Using the identity \(a^2 - b^2 = (a-b)(a+b)\), we can rewrite it as:

\((\sin^2 \theta - \cos^2 \theta)(\sin^2 \theta + \cos^2 \theta)\).

Since \(\sin^2 \theta + \cos^2 \theta = 1\), the expression simplifies to:

\(\sin^2 \theta - \cos^2 \theta\).

We know that \(\cos^2 \theta = 1 - \sin^2 \theta\), so:

\(\sin^2 \theta - (1 - \sin^2 \theta) = 2\sin^2 \theta - 1\).

Thus, \(\sin^4 \theta - \cos^4 \theta \equiv 2 \sin^2 \theta - 1\).

Let \(s = \sin x\) and \(c = \cos x\).
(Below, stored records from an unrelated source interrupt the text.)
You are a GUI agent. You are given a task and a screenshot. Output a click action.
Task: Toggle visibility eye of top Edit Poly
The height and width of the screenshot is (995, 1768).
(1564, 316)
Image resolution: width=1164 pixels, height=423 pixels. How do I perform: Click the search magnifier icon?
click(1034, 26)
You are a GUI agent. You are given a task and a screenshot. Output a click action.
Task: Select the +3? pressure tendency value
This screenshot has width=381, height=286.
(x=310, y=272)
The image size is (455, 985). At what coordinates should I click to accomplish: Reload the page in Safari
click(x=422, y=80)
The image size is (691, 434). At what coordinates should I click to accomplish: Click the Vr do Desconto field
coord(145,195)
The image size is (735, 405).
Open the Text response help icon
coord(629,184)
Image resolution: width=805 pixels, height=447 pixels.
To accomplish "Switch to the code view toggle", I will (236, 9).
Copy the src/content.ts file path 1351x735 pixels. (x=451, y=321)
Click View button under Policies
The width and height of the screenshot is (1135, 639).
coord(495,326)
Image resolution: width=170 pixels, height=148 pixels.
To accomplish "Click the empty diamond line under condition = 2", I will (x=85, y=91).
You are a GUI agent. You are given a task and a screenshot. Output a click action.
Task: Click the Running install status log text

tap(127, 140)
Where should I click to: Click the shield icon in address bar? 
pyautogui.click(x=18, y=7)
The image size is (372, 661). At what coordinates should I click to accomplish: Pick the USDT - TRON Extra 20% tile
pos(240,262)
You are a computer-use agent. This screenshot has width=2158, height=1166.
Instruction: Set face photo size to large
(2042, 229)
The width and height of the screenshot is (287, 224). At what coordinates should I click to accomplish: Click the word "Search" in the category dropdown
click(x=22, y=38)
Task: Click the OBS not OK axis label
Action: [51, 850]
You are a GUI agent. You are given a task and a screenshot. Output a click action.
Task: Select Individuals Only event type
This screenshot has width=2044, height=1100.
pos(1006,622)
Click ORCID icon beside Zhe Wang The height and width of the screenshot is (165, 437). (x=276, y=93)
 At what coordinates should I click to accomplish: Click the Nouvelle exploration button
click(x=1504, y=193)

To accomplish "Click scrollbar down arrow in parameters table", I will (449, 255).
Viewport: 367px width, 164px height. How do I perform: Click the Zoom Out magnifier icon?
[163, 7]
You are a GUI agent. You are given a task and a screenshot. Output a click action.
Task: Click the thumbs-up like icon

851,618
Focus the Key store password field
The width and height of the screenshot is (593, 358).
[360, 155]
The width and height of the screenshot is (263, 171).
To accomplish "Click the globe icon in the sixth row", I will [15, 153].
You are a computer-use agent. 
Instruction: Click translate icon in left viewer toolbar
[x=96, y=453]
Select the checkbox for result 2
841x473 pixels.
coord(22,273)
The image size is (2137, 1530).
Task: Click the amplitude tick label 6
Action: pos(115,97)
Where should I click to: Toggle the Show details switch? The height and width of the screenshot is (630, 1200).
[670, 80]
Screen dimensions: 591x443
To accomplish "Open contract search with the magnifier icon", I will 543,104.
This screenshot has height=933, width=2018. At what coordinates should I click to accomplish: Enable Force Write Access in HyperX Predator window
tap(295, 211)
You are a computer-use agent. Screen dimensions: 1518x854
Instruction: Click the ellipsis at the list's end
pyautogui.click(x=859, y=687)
Then \(\tan x = \frac{s}{c}\).

Substitute \(\tan x = \frac{s}{c}\) into the left-hand side:

\(\frac{\frac{s}{c} + 1}{s \cdot \frac{s}{c} + c} = \frac{\frac{s+c}{c}}{\frac{s^2}{c} + c}\)

Simplify the expression:

\(= \frac{s+c}{s^2 + c^2}\)

Since \(s^2 + c^2 = 1\), the expression becomes:

\(= s + c\)

This matches the right-hand side, \(\sin x + \cos x\).

Let \(s = \sin \theta\) and \(c = \cos \theta\).

The left-hand side (LHS) is:

\(\frac{1}{c} - \frac{c}{1+s}\)

Combine the fractions:

\(\frac{1 + s - c^2}{c(1+s)}\)

Using the identity \(s^2 + c^2 = 1\), we have \(c^2 = 1 - s^2\).

Substitute \(c^2\) in the expression:

\(\frac{1 + s - (1 - s^2)}{c(1+s)} = \frac{s^2 + s}{c(1+s)}\)

Factor out \(s\):

\(\frac{s(s + 1)}{c(1+s)}\)

Cancel \(1+s\) from numerator and denominator:

\(\frac{s}{c}\)

Thus, the LHS simplifies to \(\tan \theta\), proving the identity.

Start with the left-hand side (LHS):

\(\frac{\sin \theta}{1 - \cos \theta} - \frac{1}{\sin \theta}\)

Put over a common denominator:

\(\frac{\sin^2 \theta - (1 - \cos \theta)}{(1 - \cos \theta) \sin \theta}\)

Simplify the numerator using the identity \(\sin^2 \theta = 1 - \cos^2 \theta\):

\(\frac{1 - \cos^2 \theta - 1 + \cos \theta}{(1 - \cos \theta) \sin \theta}\)

\(\frac{\cos \theta (1 - \cos \theta)}{(1 - \cos \theta) \sin \theta}\)

Cancel \(1 - \cos \theta\) from the numerator and denominator:

\(\frac{\cos \theta}{\sin \theta}\)

Recognize this as \(\frac{1}{\tan \theta}\).